Mengapa Kita Terjebak dalam Lingkaran Kritik Gaya Asuh? Memahami Psikologi di Baliknya

Mengurai Alasan di Balik Kecenderungan Mengkritik Pola Asuh

Mengamati cara orang lain membesarkan anak seringkali memicu berbagai reaksi dalam diri kita. Tanpa disadari, kita mungkin memberikan penilaian, bahkan kritik, terhadap gaya parenting yang berbeda dari yang kita yakini. Fenomena ini ternyata memiliki akar psikologis yang lebih dalam dari sekadar perbedaan pendapat.

Berbagai pilihan parenting, mulai dari pemberian ASI atau susu formula, penggunaan pengasuh anak, hingga batasan penggunaan gawai, kerap menjadi sasaran komentar. Bagi orang tua baru, terutama, tekanan untuk selalu melakukan yang 'benar' bisa menjadi beban berat, memicu kecemasan dan perasaan bersalah.

Psikolog klinis, Dr. Anne Welsh, menjelaskan bahwa kecenderungan menghakimi pola asuh orang lain seringkali berakar pada keinginan untuk melindungi diri dan mencari validasi. "Pada dasarnya, kita ingin melindungi diri dari kenyataan yang menyakitkan bahwa kita tidak memiliki kontrol sebanyak yang kita inginkan atas hasil kehidupan anak-anak kita," ujarnya.

Hal ini wajar, mengingat kita sangat peduli terhadap anak-anak dan ingin memberikan yang terbaik. Bayangan bahwa kita mungkin melakukan kesalahan terasa sulit diterima. Selain itu, arus informasi tentang parenting yang deras, terutama di media sosial, seringkali membuat kita merasa kewalahan dengan berbagai saran tentang cara 'tepat' mengasuh anak.

Kamini Wood, seorang Human Potential Coach dan CEO Live Joy Your Way, juga merasakan tekanan untuk menjadi ibu yang 'sempurna' di usia muda. Ia merasa harus membuktikan diri sebagai ibu yang kompeten, seolah usia muda adalah sinonim dari ketidakmampuan.

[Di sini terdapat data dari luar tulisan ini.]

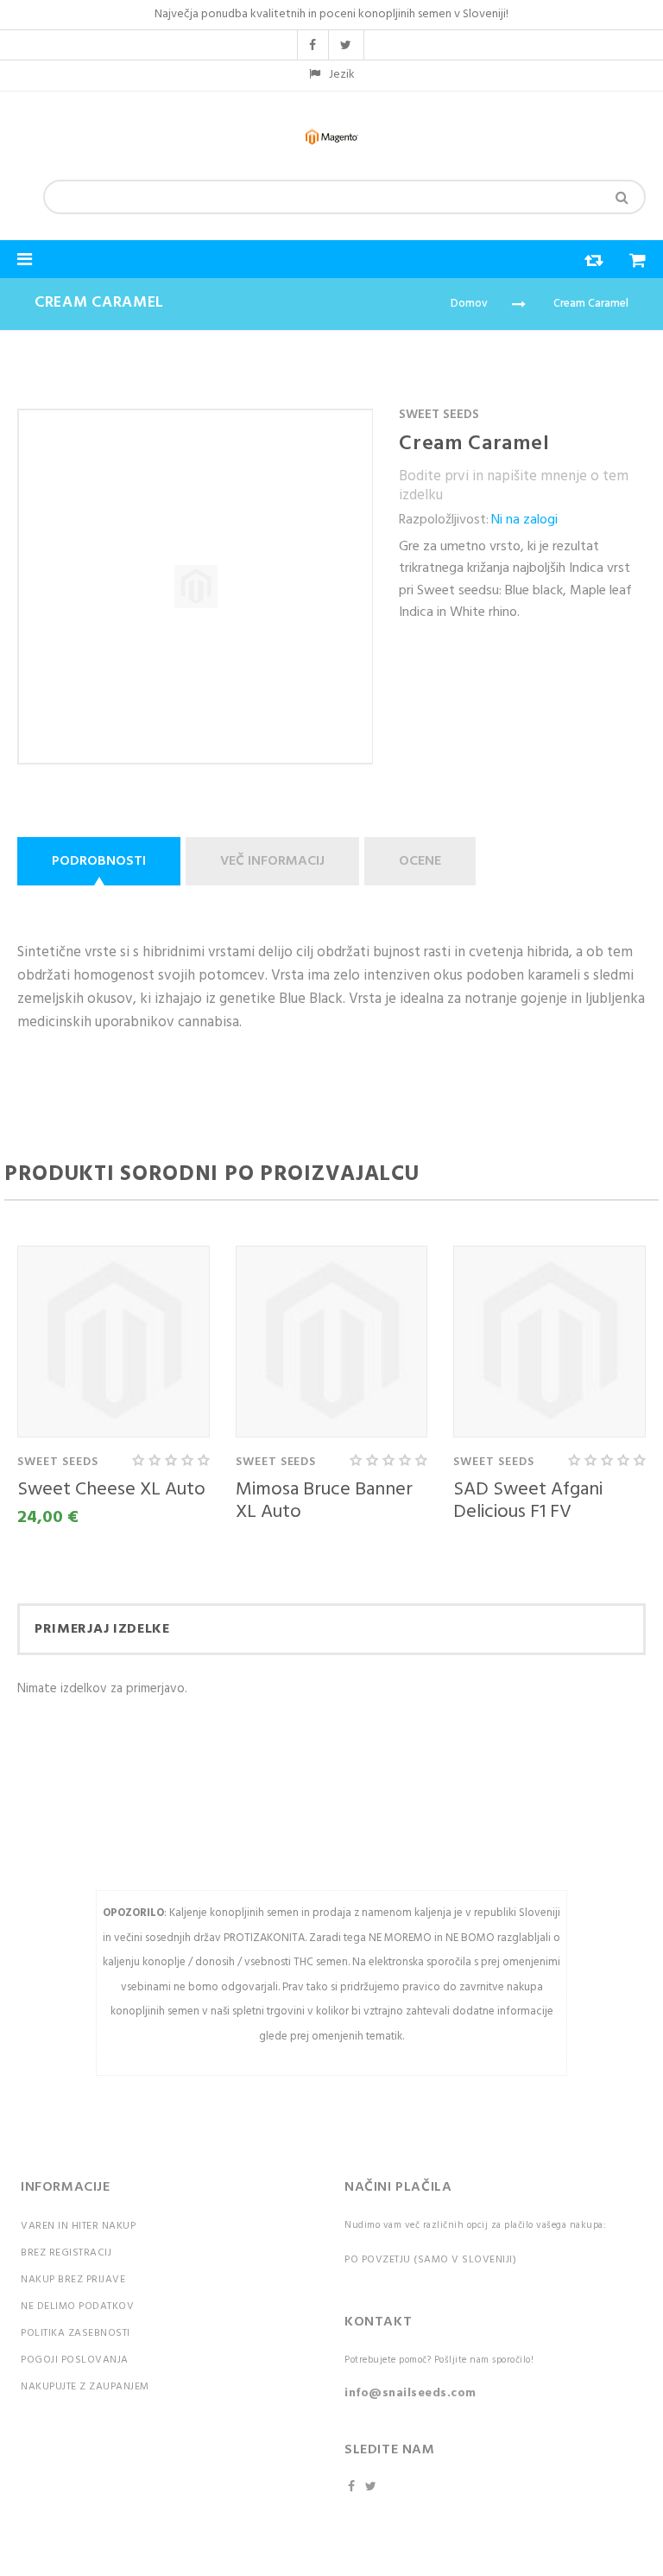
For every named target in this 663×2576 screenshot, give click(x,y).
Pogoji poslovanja (75, 2360)
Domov (469, 304)
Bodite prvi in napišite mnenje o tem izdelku (513, 486)
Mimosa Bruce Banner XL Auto (324, 1501)
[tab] (101, 861)
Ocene (420, 861)
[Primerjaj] (585, 264)
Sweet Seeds (439, 414)
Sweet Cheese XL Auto (111, 1490)
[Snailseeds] (331, 137)
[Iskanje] (621, 196)
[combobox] (344, 197)
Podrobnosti (99, 861)
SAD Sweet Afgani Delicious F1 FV (528, 1501)
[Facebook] (353, 2487)
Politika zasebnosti (75, 2333)
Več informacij (272, 861)
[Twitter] (372, 2487)
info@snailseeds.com (410, 2393)
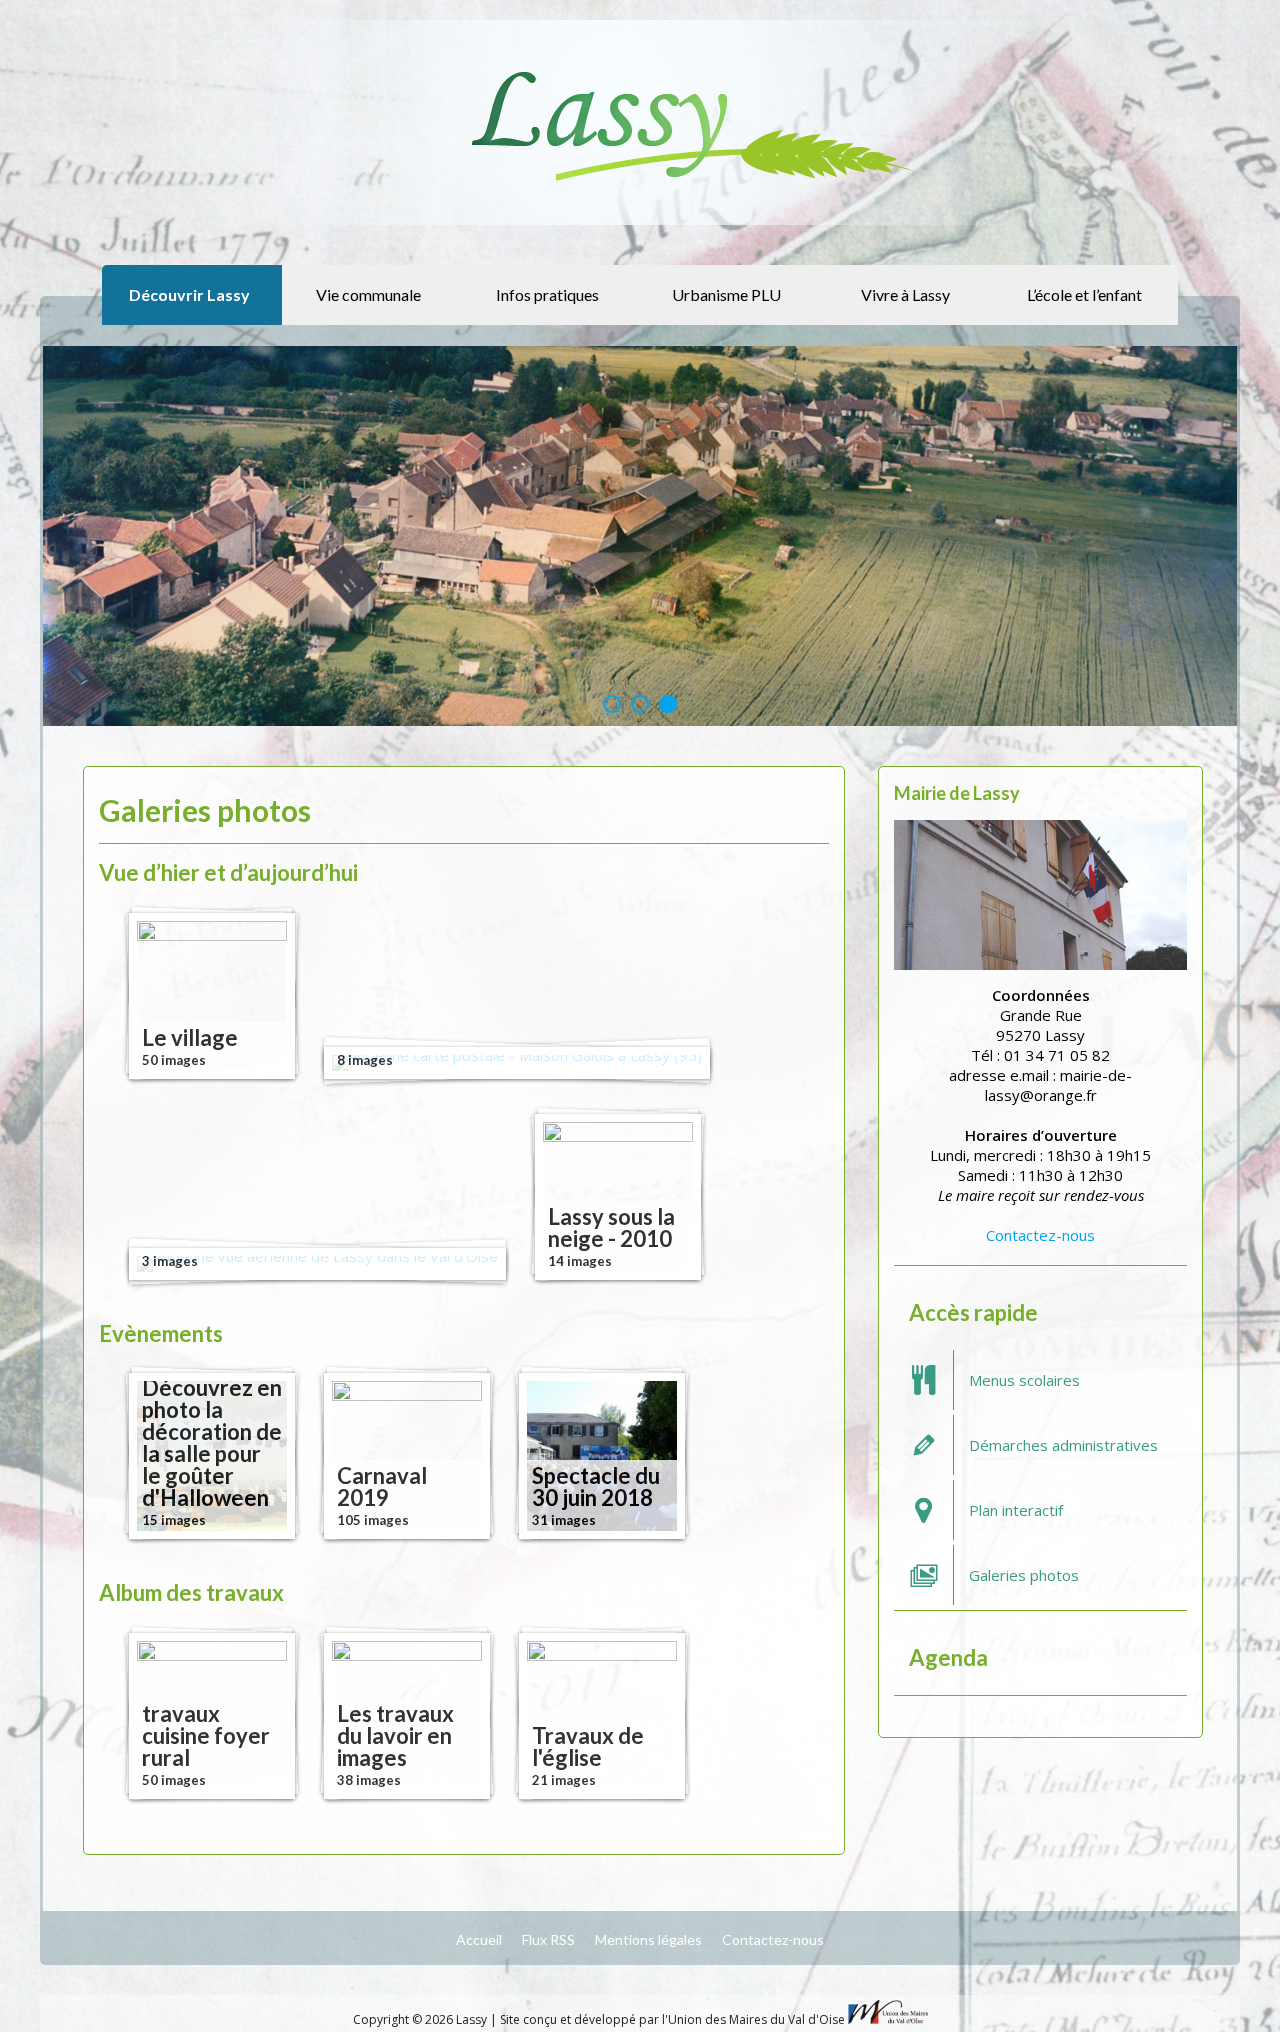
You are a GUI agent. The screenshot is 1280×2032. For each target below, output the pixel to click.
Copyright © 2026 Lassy (421, 2019)
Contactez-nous (1040, 1235)
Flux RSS (548, 1939)
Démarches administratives (1063, 1445)
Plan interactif (1016, 1510)
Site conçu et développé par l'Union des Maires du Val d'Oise (672, 2019)
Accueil (479, 1939)
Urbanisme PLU (726, 294)
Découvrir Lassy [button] (189, 294)
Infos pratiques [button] (547, 294)
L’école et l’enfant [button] (1084, 294)
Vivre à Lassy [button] (905, 294)
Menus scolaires (1024, 1380)
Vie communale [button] (368, 294)
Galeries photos (1024, 1575)
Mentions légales (648, 1939)
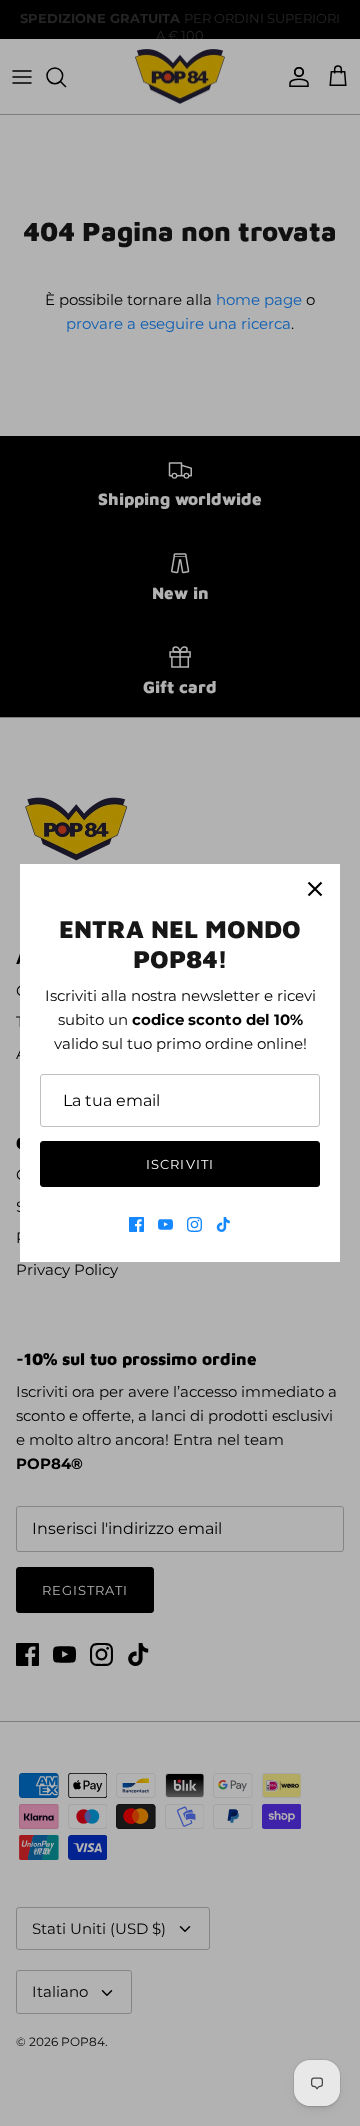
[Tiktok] (223, 1224)
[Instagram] (194, 1224)
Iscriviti (179, 1164)
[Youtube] (165, 1224)
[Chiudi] (315, 889)
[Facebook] (136, 1224)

Validasi Diri: Pencarian yang Tak Berujung

Selain perlindungan diri, validasi juga menjadi alasan kuat mengapa kita cenderung menghakimi pola asuh orang lain. Dr. Welsh menjelaskan bahwa banyak dari kita tumbuh dengan terbiasa mendapatkan validasi eksternal melalui nilai, gaji, atau jabatan. Validasi ini menjadi cara untuk meyakinkan diri bahwa kita 'cukup'.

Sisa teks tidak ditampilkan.